Un système d’abonnement « classique » n’y changerait rien, car lié à un nombre d’utilisateurs actifs du service ou du volume de dossiers traités. Une solution serait d’appliquer un abonnement modulable lié au nombre d’employés de l’entreprise comprenant un tarif pour les utilisateurs actifs et un tarif réduit pour les utilisateurs inactifs. Une rémunération (réduite) serait ainsi toujours reversée à la TMC même en cas d’absence de déplacements.

2/ La transparence de frais

C’est la force du modèle au frais de transaction qui permet d’identifier facilement les prestations payées. Néanmoins, cela entraine une complexité avec un coût fluctuant selon les prestations, les services additionnels et les modes de réservation utilisés.

Le modèle forfaitaire pourrait apporter une simplification au travers d’un package de services et de solutions inclus dans l’abonnement proposé avec en parallèle un système de bonus et de prestations offertes. En effet, à défaut de pouvoir comparer aisément les deux modèles (transactionnel et forfaitaire), l’acheteur devra à minima démonter des économies potentielles.

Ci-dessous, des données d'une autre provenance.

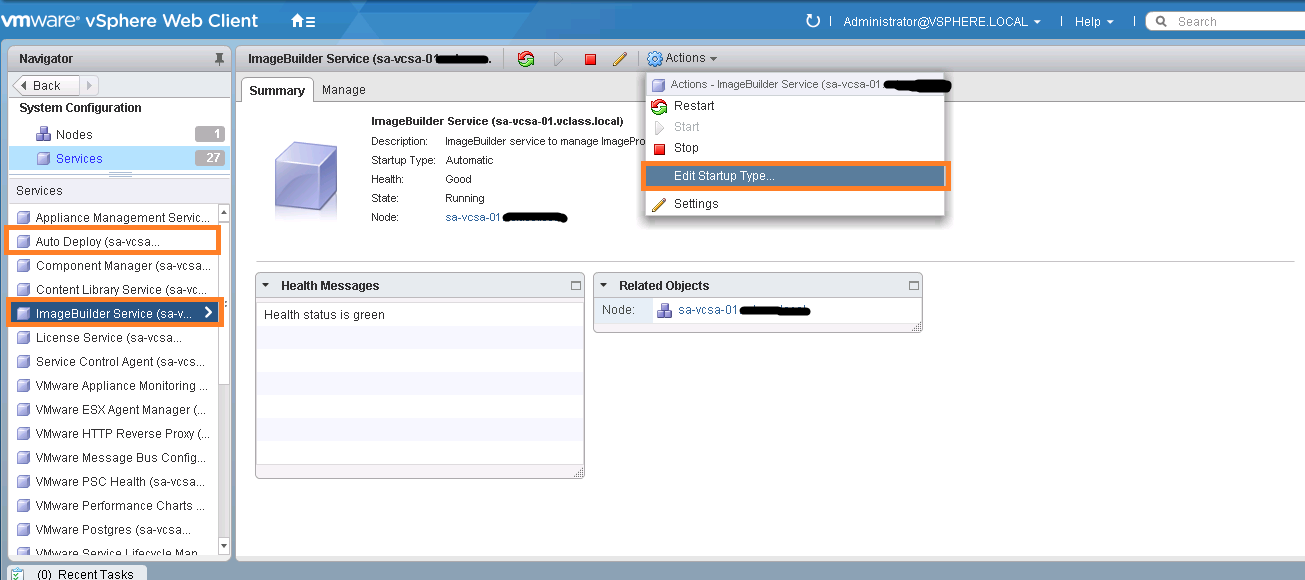Click the Recent Tasks icon at bottom left
Viewport: 1305px width, 580px height.
point(16,573)
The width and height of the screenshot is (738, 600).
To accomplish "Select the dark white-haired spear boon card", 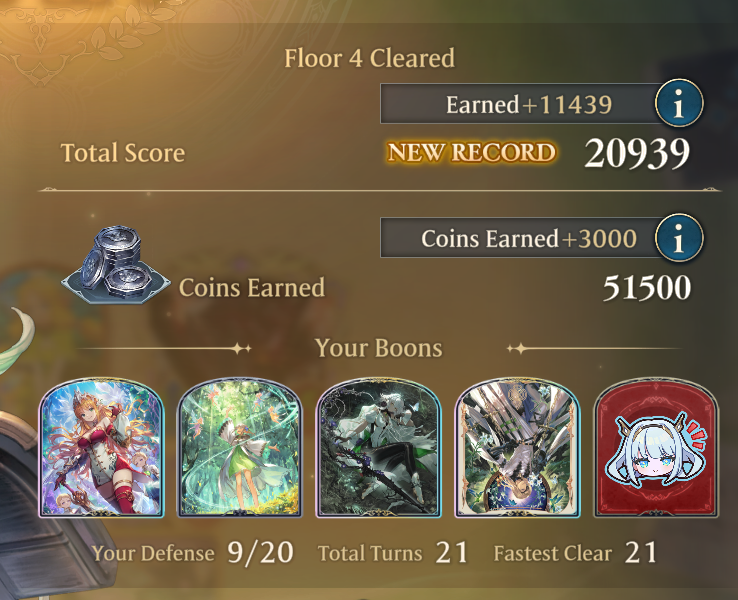I will click(378, 448).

3/ Des services personnalisés aux voyageurs

Il s’agit ici de poursuivre les efforts déjà réalisés par les agences de voyages sur la digitalisation de l’expérience voyageur au travers d’application mobile, de chatbot, de messagerie instantanée et d’assistance en cas d’imprévu.

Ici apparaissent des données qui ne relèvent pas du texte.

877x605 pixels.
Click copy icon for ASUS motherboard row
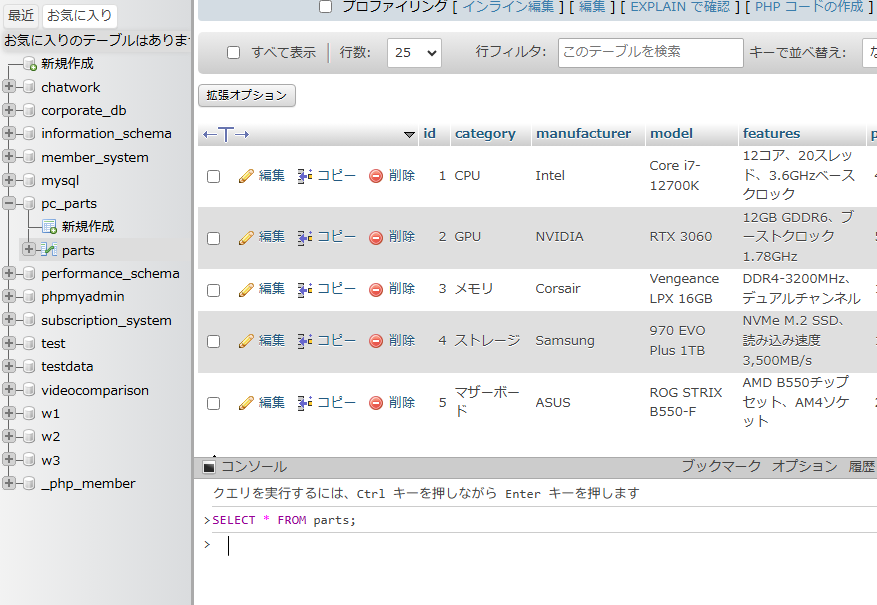click(305, 403)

En complément, les voyageurs pourraient être impliqués davantage grâce à un système de partage d’économies intégré au modèle forfaitaire. Les économies étant partagées entre l’agence, l’entreprise et les voyageurs sur la base d’un respect plus précis de la politique de voyages (utilisation des contrats négociés, anticipation des réservations…) et d’optimisations tarifaire des réservations par l’agence. Cette solution ayant pour but d’encourager les voyageurs dans un comportement vertueux tout en préservant la trésorerie de l’entreprise. À ce modèle forfaitaire, nous intégrerions également un quatrième élément :

4 / La dimension RSE

Préoccupation majeure dans notre société aujourd’hui à laquelle le marché du voyage d’affaires doit prendre part. D’autant plus que les voyages d’affaires représentent une des principales sources d’émissions de CO2 des entreprises. Encourager les réservations vers des fournisseurs éco-responsables pourrait être un indicateur complémentaire à intégrer dans le partage d’économies décrit précédemment. Autre possibilité pour intégrer cet objectif serait de reverser une part de l’abonnement à un programme de compensation des émissions de CO2 ou tout autre association allant dans ce sens.

Pour conclure, bien qu’une évolution de pricing soit un jeu à somme nulle dans la rémunération d’un service qui serait identique quel que soit le modèle, de nombreuses possibilités existent pour une (r)évolution à même d’être bénéfique pour l’ensemble des acteurs du marché et de la société grâce à un modèle forfaitaire innovant.

À tous je vous souhaite de bonnes vacances, prochain article en septembre, il sera question de stratégie achats responsable.